# What the exercise asks:
A line-by-line copy of the material below is required.

--- START ---

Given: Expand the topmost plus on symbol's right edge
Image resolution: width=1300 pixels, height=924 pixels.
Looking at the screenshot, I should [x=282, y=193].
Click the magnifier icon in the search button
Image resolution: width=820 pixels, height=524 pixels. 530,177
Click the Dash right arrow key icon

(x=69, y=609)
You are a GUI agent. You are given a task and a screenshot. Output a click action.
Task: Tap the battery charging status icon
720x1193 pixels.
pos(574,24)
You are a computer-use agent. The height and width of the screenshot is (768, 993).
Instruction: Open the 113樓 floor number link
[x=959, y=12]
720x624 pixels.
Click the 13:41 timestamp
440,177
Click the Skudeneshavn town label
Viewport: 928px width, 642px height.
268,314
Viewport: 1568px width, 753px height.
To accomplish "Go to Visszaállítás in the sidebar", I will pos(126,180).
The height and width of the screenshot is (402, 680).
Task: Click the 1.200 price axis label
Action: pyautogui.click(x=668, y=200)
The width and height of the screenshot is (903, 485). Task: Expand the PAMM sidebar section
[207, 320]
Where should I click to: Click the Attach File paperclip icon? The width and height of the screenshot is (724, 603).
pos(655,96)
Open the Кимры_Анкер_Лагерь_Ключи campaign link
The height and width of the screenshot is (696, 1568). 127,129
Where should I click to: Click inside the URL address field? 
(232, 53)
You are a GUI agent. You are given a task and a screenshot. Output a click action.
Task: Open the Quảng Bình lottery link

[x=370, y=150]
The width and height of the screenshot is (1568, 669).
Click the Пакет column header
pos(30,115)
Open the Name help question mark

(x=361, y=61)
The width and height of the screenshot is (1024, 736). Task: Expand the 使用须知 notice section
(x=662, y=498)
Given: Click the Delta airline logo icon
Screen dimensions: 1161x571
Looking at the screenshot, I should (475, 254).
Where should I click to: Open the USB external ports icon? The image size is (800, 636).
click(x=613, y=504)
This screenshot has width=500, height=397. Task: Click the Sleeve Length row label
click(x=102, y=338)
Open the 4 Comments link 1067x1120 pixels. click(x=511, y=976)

--- END ---

# Reply to the exercise:
Given: Expand the topmost plus on symbol's right edge
Image resolution: width=1300 pixels, height=924 pixels.
Looking at the screenshot, I should [x=282, y=193].
Click the magnifier icon in the search button
Image resolution: width=820 pixels, height=524 pixels. 530,177
Click the Dash right arrow key icon

(x=69, y=609)
You are a GUI agent. You are given a task and a screenshot. Output a click action.
Task: Tap the battery charging status icon
720x1193 pixels.
pos(574,24)
You are a computer-use agent. The height and width of the screenshot is (768, 993).
Instruction: Open the 113樓 floor number link
[x=959, y=12]
720x624 pixels.
Click the 13:41 timestamp
440,177
Click the Skudeneshavn town label
Viewport: 928px width, 642px height.
268,314
Viewport: 1568px width, 753px height.
To accomplish "Go to Visszaállítás in the sidebar", I will pos(126,180).
The height and width of the screenshot is (402, 680).
Task: Click the 1.200 price axis label
Action: pyautogui.click(x=668, y=200)
The width and height of the screenshot is (903, 485). Task: Expand the PAMM sidebar section
[207, 320]
Where should I click to: Click the Attach File paperclip icon? The width and height of the screenshot is (724, 603).
pos(655,96)
Open the Кимры_Анкер_Лагерь_Ключи campaign link
The height and width of the screenshot is (696, 1568). 127,129
Where should I click to: Click inside the URL address field? 
(232, 53)
You are a GUI agent. You are given a task and a screenshot. Output a click action.
Task: Open the Quảng Bình lottery link

[x=370, y=150]
The width and height of the screenshot is (1568, 669).
Click the Пакет column header
pos(30,115)
Open the Name help question mark

(x=361, y=61)
The width and height of the screenshot is (1024, 736). Task: Expand the 使用须知 notice section
(x=662, y=498)
Given: Click the Delta airline logo icon
Screen dimensions: 1161x571
Looking at the screenshot, I should (475, 254).
Where should I click to: Open the USB external ports icon? The image size is (800, 636).
click(x=613, y=504)
This screenshot has width=500, height=397. Task: Click the Sleeve Length row label
click(x=102, y=338)
Open the 4 Comments link 1067x1120 pixels. click(x=511, y=976)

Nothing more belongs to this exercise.